■ **GIVEN EXERCISE 1**:
Copy the rows verbatim, beginning at the line that contains "Select row header 5" and stopping after the line that contains "Looking at the screenshot, I should 484,79.". Omit the pictures from your copy.

■ **PASSAGE SHOWN**:
= = = = = = =

Re: Hive External Table issue

2013-06-20 Thread Stephen Sprague
i agree.

conclusion: unless you're some kind of hive guru use a directory location
and get that to work before trying to get clever with file locations -
especially when you see an error message about not a directory and unable
to create it :)   Walk before you run good people.


On Thu, Jun 20, 2013 at 11:55 AM, Nitin Pawar nitinpawar...@gmail.comwrote:

 Ramki,

 I was going through that thread before as Sanjeev said it worked so I was
 doing some experiment as well.
 As you I too had the impression that Hive tables are associated with
 directories and as pointed out I was wrong.

 Basically the idea of pointing a table to a file as mentioned on that
 thread is kind of hack
 create table without location
 alter table to point to file

 From Mark's answer what he suggest is we can use virtual column
 INPUT__FILE__NAME to select which file we want to use while querying in
 case there are multiple files inside a directory and you just want to use a
 specific one.

= = = = = = =

■ **GIVEN EXERCISE 2**:
In the Hive external table thread, which virtual column can be used to pick a specific file inside a directory when querying?

■ **MATERIAL SHOWN**:
= = = = = = =

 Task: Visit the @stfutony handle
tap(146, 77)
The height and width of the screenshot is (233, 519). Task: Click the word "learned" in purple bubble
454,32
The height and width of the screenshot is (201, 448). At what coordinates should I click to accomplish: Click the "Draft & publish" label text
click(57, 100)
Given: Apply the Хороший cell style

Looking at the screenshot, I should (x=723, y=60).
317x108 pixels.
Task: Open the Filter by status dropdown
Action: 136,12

= = = = = = =

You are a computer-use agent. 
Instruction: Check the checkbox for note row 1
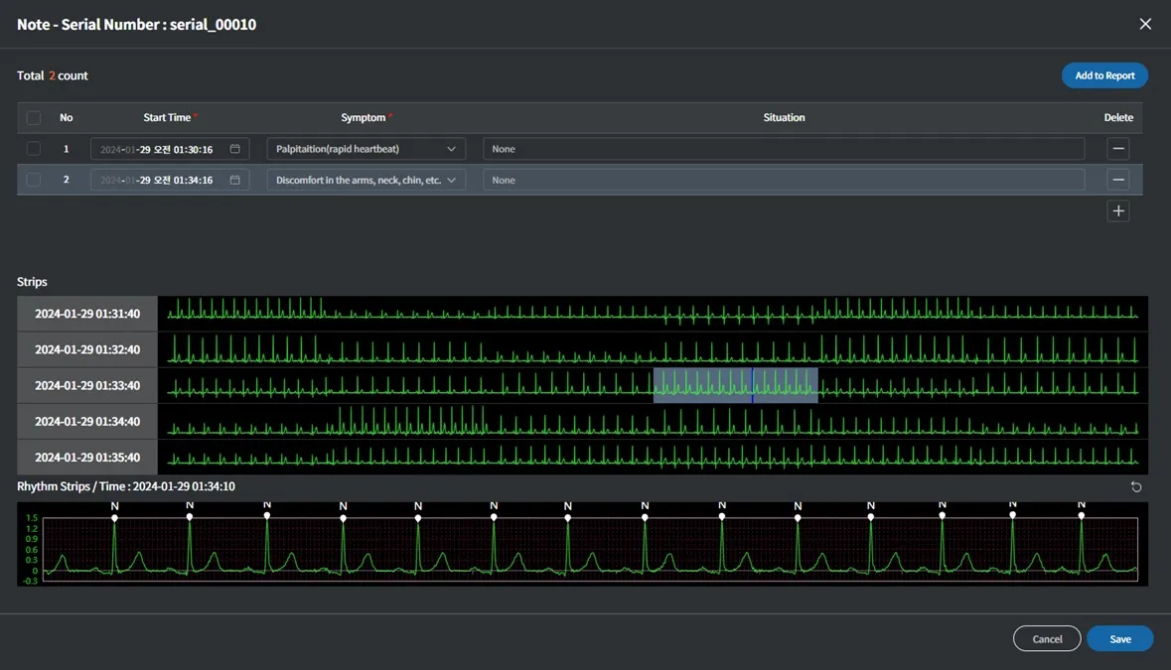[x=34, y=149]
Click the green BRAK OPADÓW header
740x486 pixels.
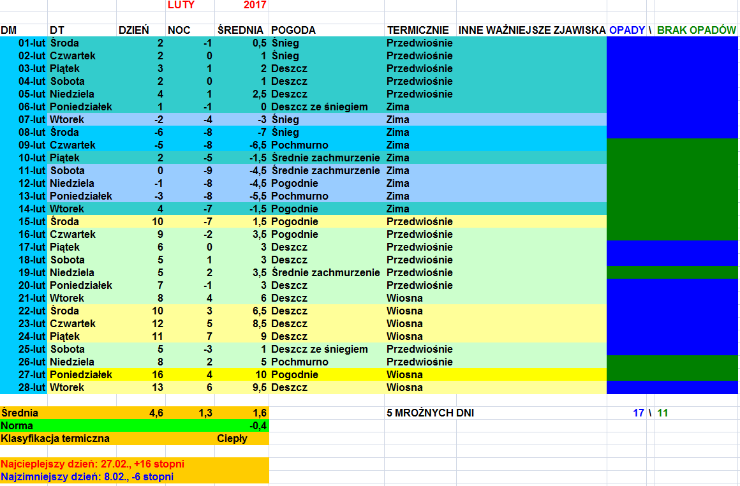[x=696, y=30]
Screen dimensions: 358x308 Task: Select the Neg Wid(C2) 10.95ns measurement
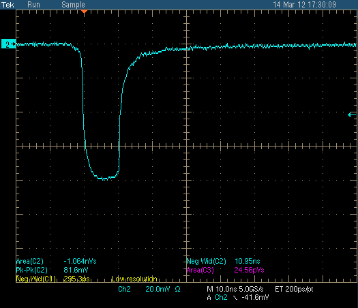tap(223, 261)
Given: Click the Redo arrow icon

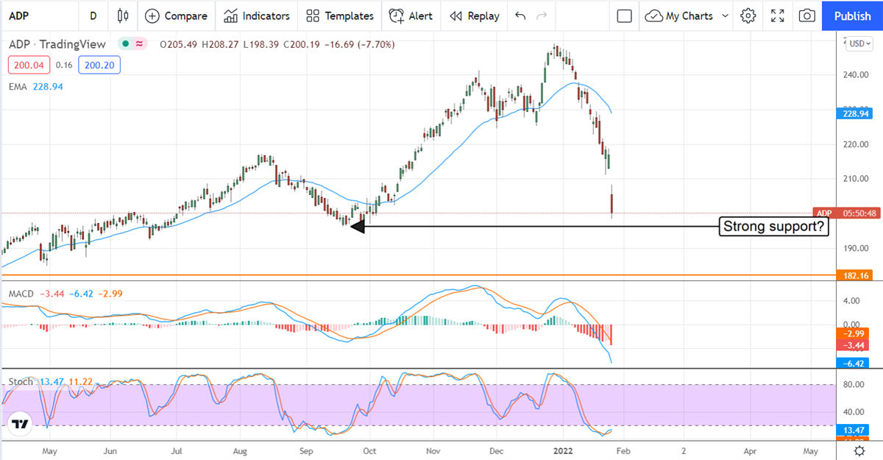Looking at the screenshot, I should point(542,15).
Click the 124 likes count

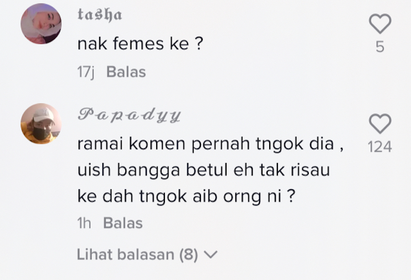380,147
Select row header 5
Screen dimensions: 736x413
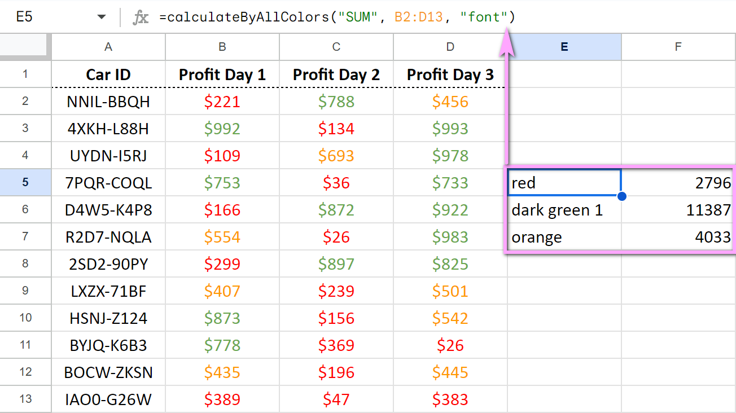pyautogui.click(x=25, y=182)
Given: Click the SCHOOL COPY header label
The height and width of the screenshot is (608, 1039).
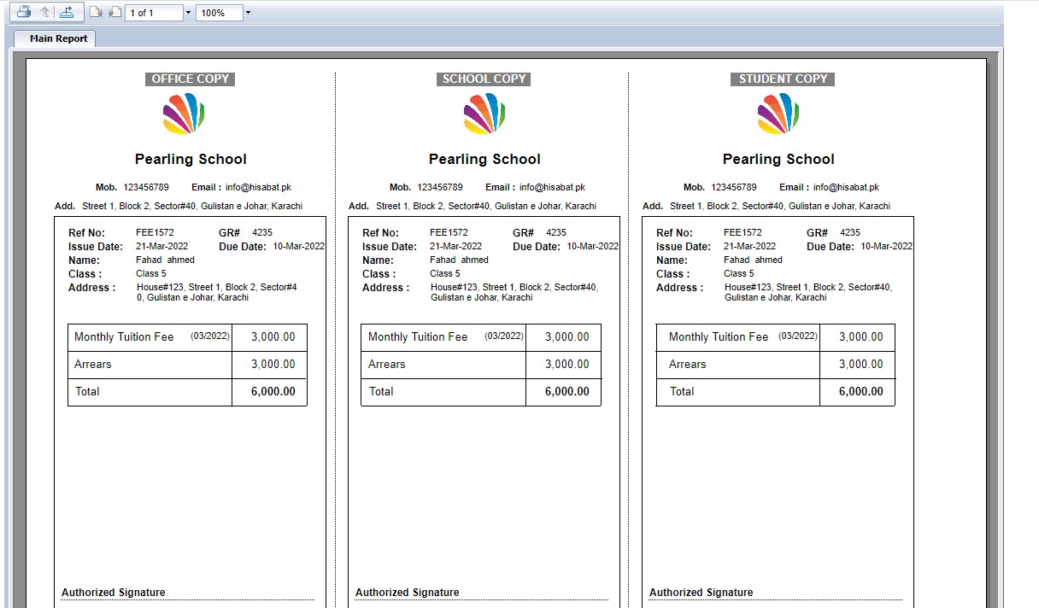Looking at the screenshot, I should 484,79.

= = = = = = =

■ **FINAL ANSWER 1**:
Select row header 5
Screen dimensions: 736x413
pyautogui.click(x=25, y=182)
Given: Click the SCHOOL COPY header label
The height and width of the screenshot is (608, 1039).
Looking at the screenshot, I should 484,79.

■ **FINAL ANSWER 2**:
INPUT__FILE__NAME